### Provided records:

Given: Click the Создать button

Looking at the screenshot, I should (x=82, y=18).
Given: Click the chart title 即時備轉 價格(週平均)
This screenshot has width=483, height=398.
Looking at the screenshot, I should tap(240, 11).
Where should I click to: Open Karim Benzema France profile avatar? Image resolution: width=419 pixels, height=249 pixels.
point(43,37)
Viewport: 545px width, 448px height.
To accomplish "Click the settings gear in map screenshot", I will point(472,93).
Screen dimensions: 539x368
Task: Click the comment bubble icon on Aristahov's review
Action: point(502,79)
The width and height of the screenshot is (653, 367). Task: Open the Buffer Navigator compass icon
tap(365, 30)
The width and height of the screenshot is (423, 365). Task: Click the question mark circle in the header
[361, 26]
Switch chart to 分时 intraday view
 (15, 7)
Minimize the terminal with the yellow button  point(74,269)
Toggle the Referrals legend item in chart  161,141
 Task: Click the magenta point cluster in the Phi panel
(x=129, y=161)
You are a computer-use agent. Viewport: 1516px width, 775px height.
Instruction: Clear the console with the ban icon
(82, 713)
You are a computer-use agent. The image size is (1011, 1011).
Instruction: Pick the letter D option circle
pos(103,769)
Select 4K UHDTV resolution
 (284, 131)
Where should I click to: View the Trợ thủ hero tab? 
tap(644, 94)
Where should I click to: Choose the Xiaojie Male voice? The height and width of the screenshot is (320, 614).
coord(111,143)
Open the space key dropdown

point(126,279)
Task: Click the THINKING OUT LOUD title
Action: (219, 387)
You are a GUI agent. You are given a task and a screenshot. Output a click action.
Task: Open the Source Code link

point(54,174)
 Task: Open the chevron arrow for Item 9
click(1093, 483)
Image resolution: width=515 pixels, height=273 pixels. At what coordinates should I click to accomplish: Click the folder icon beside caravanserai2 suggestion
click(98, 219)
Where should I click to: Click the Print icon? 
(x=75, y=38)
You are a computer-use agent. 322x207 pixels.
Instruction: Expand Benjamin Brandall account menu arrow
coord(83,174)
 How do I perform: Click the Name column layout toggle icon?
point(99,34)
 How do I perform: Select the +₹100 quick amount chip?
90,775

### Aim of the task:
With no word added or dropped, repeat the entire listing.

### Final answer:
Given: Click the Создать button

Looking at the screenshot, I should (x=82, y=18).
Given: Click the chart title 即時備轉 價格(週平均)
This screenshot has width=483, height=398.
Looking at the screenshot, I should tap(240, 11).
Where should I click to: Open Karim Benzema France profile avatar? Image resolution: width=419 pixels, height=249 pixels.
point(43,37)
Viewport: 545px width, 448px height.
To accomplish "Click the settings gear in map screenshot", I will point(472,93).
Screen dimensions: 539x368
Task: Click the comment bubble icon on Aristahov's review
Action: point(502,79)
The width and height of the screenshot is (653, 367). Task: Open the Buffer Navigator compass icon
tap(365, 30)
The width and height of the screenshot is (423, 365). Task: Click the question mark circle in the header
[361, 26]
Switch chart to 分时 intraday view
 (15, 7)
Minimize the terminal with the yellow button  point(74,269)
Toggle the Referrals legend item in chart  161,141
 Task: Click the magenta point cluster in the Phi panel
(x=129, y=161)
You are a computer-use agent. Viewport: 1516px width, 775px height.
Instruction: Clear the console with the ban icon
(82, 713)
You are a computer-use agent. The image size is (1011, 1011).
Instruction: Pick the letter D option circle
pos(103,769)
Select 4K UHDTV resolution
 (284, 131)
Where should I click to: View the Trợ thủ hero tab? 
tap(644, 94)
Where should I click to: Choose the Xiaojie Male voice? The height and width of the screenshot is (320, 614).
coord(111,143)
Open the space key dropdown

point(126,279)
Task: Click the THINKING OUT LOUD title
Action: (219, 387)
You are a GUI agent. You are given a task and a screenshot. Output a click action.
Task: Open the Source Code link

point(54,174)
 Task: Open the chevron arrow for Item 9
click(1093, 483)
Image resolution: width=515 pixels, height=273 pixels. At what coordinates should I click to accomplish: Click the folder icon beside caravanserai2 suggestion
click(98, 219)
Where should I click to: Click the Print icon? 
(x=75, y=38)
You are a computer-use agent. 322x207 pixels.
Instruction: Expand Benjamin Brandall account menu arrow
coord(83,174)
 How do I perform: Click the Name column layout toggle icon?
point(99,34)
 How do I perform: Select the +₹100 quick amount chip?
90,775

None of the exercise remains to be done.